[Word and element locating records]
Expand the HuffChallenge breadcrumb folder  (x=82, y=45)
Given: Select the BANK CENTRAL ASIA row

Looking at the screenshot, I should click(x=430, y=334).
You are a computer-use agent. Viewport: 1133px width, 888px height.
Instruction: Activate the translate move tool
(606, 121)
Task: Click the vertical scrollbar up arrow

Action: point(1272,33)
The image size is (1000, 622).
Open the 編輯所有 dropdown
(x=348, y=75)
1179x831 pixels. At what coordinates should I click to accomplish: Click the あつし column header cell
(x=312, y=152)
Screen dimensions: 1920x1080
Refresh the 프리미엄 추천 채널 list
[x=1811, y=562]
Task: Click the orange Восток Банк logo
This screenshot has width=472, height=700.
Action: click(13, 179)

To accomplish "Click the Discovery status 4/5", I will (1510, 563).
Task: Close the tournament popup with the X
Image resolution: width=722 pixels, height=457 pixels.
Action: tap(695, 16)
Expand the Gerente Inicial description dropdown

WORK TO COMPLETE - Rewrite the records with each "Expand" switched to "Unfold", keeping everything else the same.

THE SOLUTION -
Unfold the HuffChallenge breadcrumb folder  (x=82, y=45)
Given: Select the BANK CENTRAL ASIA row

Looking at the screenshot, I should click(x=430, y=334).
You are a computer-use agent. Viewport: 1133px width, 888px height.
Instruction: Activate the translate move tool
(606, 121)
Task: Click the vertical scrollbar up arrow

Action: point(1272,33)
The image size is (1000, 622).
Open the 編輯所有 dropdown
(x=348, y=75)
1179x831 pixels. At what coordinates should I click to accomplish: Click the あつし column header cell
(x=312, y=152)
Screen dimensions: 1920x1080
Refresh the 프리미엄 추천 채널 list
[x=1811, y=562]
Task: Click the orange Восток Банк logo
This screenshot has width=472, height=700.
Action: click(13, 179)

To accomplish "Click the Discovery status 4/5", I will (1510, 563).
Task: Close the tournament popup with the X
Image resolution: width=722 pixels, height=457 pixels.
Action: tap(695, 16)
Unfold the Gerente Inicial description dropdown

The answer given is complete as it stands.